4. How can firms make decisions more quickly?

Perhaps the most obvious casualty of the last couple of weeks has been the credibility of the partnership model. That model has its advantages: It can mean, for example, that private partnerships, because they’re not tied to public, quarterly updates, are better placed than corporates to put their clients’ interests ahead of their own. However, the partnership model can also make major change harder, as the biggest decisions depend on a complex and lengthy voting process in which partners may put their self-interest ahead of the firm’s. Fast and effective decision-making is clearly also crucial to a firm’s ability to adapt to clients’ rapidly evolving needs.  

However, academic research after Accenture’s IPO in 2001 suggested that its more corporate culture paved the way for the IPO, rather than vice versa. That suggests that professional services firms’ efforts to accelerate decision-making shouldn’t just be focused on structural changes, but need to include a broader discussion about culture, organisational structure, etc. Whatever the cause, a firm’s ability to re-configure its business to meeting clients’ evolving needs, to re-think its relationship with technology companies, and to invest in innovation, will unquestionably depend on having a fast and effective decision-making process. 

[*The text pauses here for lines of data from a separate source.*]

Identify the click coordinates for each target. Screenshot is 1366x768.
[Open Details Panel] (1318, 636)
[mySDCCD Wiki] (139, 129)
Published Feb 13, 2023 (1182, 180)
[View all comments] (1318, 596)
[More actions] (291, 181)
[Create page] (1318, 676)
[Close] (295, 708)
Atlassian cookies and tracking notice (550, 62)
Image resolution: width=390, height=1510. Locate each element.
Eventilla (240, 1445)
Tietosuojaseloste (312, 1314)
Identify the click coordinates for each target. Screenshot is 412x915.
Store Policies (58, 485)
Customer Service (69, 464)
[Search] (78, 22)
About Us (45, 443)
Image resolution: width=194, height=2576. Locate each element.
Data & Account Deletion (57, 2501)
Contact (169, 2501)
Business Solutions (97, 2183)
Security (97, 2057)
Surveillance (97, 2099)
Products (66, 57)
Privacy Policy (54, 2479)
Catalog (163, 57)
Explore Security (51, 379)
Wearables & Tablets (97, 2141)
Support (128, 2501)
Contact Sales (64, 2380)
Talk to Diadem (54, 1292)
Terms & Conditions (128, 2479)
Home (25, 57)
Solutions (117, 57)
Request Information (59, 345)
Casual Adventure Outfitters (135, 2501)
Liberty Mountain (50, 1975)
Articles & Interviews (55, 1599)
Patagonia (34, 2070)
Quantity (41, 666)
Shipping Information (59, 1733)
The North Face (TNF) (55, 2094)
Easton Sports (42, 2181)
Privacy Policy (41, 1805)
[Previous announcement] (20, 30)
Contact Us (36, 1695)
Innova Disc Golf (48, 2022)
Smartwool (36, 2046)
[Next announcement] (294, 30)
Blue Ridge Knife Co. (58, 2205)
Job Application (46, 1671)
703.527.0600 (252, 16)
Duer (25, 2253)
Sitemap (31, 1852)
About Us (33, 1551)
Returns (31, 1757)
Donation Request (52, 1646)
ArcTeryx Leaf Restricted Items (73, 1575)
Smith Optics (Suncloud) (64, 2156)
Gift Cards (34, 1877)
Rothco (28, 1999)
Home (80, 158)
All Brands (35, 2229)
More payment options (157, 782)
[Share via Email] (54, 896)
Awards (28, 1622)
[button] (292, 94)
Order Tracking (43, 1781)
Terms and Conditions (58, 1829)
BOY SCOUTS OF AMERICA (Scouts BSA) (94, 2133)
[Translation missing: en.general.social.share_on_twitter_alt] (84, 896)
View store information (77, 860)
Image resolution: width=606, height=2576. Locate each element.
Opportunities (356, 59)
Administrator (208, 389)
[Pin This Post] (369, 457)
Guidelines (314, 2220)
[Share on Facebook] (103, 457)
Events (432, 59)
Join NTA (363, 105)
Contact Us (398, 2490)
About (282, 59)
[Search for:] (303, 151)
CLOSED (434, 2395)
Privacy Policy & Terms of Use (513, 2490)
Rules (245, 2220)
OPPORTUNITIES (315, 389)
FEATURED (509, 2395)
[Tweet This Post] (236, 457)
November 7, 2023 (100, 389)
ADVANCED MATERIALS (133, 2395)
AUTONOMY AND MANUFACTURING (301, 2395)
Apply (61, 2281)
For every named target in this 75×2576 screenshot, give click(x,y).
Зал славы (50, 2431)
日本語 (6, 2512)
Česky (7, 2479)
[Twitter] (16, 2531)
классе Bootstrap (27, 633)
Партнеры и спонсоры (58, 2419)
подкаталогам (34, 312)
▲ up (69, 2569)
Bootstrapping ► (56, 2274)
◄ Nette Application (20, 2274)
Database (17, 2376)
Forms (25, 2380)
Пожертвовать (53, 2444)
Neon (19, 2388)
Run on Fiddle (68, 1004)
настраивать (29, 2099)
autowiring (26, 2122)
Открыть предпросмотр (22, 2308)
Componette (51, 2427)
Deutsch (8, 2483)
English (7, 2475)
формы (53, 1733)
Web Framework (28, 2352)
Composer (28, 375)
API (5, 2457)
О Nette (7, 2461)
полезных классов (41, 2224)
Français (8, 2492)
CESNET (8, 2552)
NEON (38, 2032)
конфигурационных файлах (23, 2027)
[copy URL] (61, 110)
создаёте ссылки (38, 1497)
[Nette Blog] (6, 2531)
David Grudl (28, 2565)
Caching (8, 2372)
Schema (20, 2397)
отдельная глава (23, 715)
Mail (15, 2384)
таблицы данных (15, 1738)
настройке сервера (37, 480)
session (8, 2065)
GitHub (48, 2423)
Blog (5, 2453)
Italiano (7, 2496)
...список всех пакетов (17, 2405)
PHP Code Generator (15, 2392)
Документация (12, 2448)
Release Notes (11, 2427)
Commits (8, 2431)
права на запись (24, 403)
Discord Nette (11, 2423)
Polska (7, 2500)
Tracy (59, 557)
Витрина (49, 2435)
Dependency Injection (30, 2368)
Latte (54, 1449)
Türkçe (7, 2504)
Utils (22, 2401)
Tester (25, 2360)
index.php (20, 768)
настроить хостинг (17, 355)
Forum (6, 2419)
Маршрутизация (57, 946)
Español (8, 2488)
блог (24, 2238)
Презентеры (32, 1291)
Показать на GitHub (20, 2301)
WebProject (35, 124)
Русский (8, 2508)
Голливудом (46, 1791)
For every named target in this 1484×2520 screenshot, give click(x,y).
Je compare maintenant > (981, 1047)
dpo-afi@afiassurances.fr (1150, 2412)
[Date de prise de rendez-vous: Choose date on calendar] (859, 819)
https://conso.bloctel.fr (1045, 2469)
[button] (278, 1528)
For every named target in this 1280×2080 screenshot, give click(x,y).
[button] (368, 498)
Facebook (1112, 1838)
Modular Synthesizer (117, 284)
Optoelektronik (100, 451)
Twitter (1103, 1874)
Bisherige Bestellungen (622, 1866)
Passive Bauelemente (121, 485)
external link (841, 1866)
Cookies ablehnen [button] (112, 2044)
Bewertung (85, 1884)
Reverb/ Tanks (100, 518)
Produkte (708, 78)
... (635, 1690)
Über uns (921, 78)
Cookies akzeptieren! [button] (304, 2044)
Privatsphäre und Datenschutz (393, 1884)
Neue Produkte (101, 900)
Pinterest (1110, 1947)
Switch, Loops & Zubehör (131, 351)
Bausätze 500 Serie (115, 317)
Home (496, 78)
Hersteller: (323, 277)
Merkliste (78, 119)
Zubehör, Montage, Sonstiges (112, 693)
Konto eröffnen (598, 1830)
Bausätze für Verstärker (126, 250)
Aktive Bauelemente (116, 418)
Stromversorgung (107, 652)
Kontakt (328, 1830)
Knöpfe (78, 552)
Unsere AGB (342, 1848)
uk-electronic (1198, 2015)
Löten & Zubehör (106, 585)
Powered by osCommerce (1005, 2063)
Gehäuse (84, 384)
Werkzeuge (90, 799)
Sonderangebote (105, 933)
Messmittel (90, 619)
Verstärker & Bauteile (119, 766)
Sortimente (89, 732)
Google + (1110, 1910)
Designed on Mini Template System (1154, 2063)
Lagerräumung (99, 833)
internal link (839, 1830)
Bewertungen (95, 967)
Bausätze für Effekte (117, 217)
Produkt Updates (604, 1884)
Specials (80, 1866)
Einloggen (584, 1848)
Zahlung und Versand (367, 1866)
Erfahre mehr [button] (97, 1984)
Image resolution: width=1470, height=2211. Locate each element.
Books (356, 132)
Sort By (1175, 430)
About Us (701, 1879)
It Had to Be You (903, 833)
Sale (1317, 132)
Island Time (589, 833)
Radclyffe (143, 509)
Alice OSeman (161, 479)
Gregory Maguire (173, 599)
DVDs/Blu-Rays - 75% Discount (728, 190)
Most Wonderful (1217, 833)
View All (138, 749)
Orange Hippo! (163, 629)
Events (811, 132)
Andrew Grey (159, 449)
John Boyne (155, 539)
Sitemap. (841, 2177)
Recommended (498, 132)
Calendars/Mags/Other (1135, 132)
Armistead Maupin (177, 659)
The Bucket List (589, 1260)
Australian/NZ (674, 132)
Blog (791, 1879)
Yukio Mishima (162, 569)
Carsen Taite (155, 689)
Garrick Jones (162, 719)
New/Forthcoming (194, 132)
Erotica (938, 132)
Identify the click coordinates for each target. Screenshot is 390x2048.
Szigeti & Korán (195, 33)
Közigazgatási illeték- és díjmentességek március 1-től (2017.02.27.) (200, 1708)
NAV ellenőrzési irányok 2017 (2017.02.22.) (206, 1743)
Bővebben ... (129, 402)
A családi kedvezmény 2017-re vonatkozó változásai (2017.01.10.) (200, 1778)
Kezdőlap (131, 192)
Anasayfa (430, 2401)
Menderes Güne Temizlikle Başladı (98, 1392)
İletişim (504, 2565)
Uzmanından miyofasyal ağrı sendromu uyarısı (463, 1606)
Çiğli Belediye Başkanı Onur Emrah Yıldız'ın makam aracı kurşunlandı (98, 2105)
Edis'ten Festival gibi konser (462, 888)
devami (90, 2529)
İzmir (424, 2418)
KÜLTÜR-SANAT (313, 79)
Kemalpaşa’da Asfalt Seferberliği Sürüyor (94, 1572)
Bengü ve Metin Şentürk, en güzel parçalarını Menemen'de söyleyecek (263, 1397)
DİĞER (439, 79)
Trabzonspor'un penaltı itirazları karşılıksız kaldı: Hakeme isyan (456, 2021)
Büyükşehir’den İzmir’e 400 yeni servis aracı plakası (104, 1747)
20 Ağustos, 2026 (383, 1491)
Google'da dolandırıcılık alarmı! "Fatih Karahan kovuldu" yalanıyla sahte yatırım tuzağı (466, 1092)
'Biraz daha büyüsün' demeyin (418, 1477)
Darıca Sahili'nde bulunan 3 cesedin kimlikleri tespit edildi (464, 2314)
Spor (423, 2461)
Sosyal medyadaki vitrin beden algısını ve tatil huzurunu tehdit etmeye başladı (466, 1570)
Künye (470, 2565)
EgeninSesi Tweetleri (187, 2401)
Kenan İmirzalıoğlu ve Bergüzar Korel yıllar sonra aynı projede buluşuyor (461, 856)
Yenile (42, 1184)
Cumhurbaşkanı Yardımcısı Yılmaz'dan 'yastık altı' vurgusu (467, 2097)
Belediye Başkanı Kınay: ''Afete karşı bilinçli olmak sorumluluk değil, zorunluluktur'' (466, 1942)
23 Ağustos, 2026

5. Are clients already interested in new competitors?

As we noted in this blog, almost every piece of research we do highlights the range of potential suppliers that clients are willing to consider. This is partly the result of collective buying processes, themselves the result of cross-functional projects. While none of these newish entrants have really established themselves in clients’ minds, such firms are having an impact on what clients believe to be possible—typically, they move faster, make better use of technology, etc. That may be enough to change the rules of engagement in the future.

Moreover, it’s possible to look back at all the discussion around EY’s proposed split and argue that it kept a lid on changes by the competition. Another Big Four firm, voicing ideas about how they planned to adapt to clients’ changing demands and new competition, might have been accused of following in EY’s lead. Now they’re free to pursue variants to EY’s approach, albeit probably smaller-scale ones.

As with Schrödinger's cat—in a box, dead or alive depending on the perspective of the viewer—the debate about EY’s future has opened up a wide range of issues to client scrutiny and may well frame buying behaviour going forwards. This genie is unlikely to go back in its bottle.